Back in The Old Days™, we’d go into the Survival spec to get a specific talent (Clever Traps, if you’re interested) and otherwise focus on BM talents. In the case of Dragonflight talent trees, this is not a possibility – you can’t ‘borrow’ talents from Survival. However, since several talents have been mainlined as simply “hunter” this may change things a bit. Though I don’t see Clever Traps as a talent in the generic pool, that doesn’t mean that that won’t be the case at release date, or that we can’t effectively reach that same outcome with what we have in the “Hunter” tree.
The same applies to other classes as well, though the only one that I am interested in so far is Disco Priest. Yes, I do run an Outlaw Rogue, but since I suck at Outlaw Rogue, I am going to keep my big mouth shut on that topic and stick to what I know.
Disco Priest
To start with, Disco has the Disco again, baby. Prayer of Mending has become a baseline Priest ability, and I am all a-tingly over this. I mean, it’s not even an OPTION, you just get it as a priest. I don’t care if I have to share it with Holy and Shadow(3), I am just happy to have it back.
Long-term Beef Time. Ever since they relieved Disco priests of the ability to fling the Frisbee(2) around, I have been pretty emo about it. Disco without the Disco is just wrong. Disco priests should be flinging the frisbee around, and if you don’t agree, feel free to go play FFIV or whatever that’s called. I’ll be here to accept your apology when you come crawling back. And you will.

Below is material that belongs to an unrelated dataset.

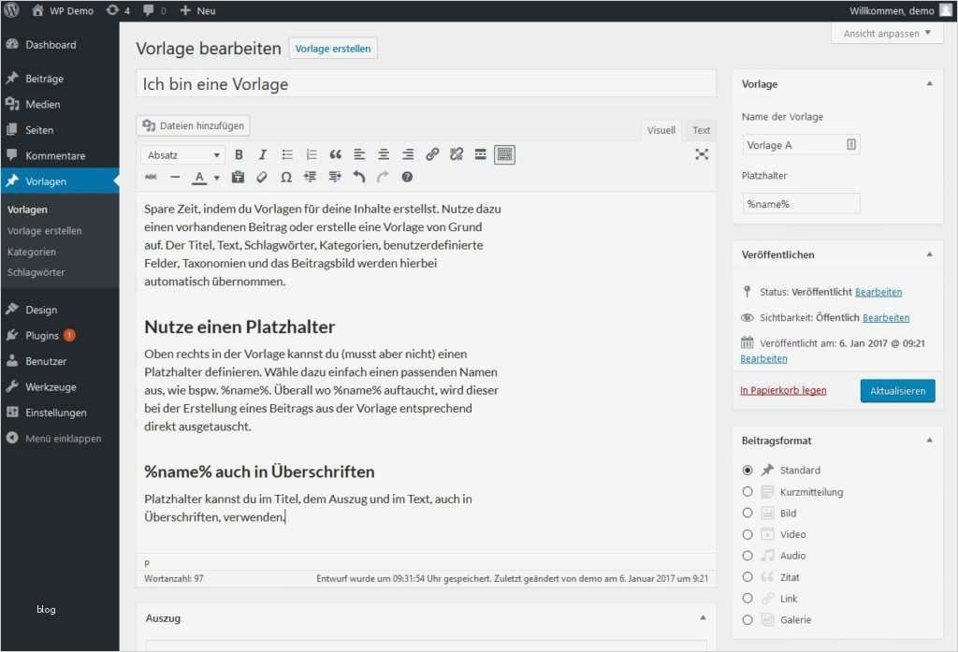This screenshot has height=652, width=958.
Task: Insert a blockquote
Action: click(x=337, y=154)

Anyhoo. I’m sure at this point that there is someone out there dunking on me mentally because I am sooooo hyperfocused on Disco. And that’s fine. I am. Get over it. There was a time that I found Disco / Shadow to be an interesting and provacative dual spec, but once they made Disco survivable on its own, Shadow was kicked to the curb. Good luck being third-tier DPS, guys, I feel ya, but only a little bit since if you wanted to play Afflock you shoulda rolled Afflock. Which I did.
Cutting Cookies
I am not gonna prognosticate on the One True Way for Disco priest or BM Hunter. Not at this point. It’s clear that these talent trees are changing based on feedback, which is as it should be. But, also, I have little in the way to offer until I can actually bring up toons with these talent trees and test them. I am not a mental theorycrafter. I am a grinder. A person that just grinds away at the work at hand until it is done. This was recently presented to me as a compliment, and I accept it in full appreciation of the perspective that informed it. There are people that excel at the theory and make it work for them, and there are people that try the theory out and iterate on it until it works. That’s me. Put me in front of a training dummy, I’ll start to give you some decent real-world feedback. Show me a chart, I’ll tell you it’s pretty.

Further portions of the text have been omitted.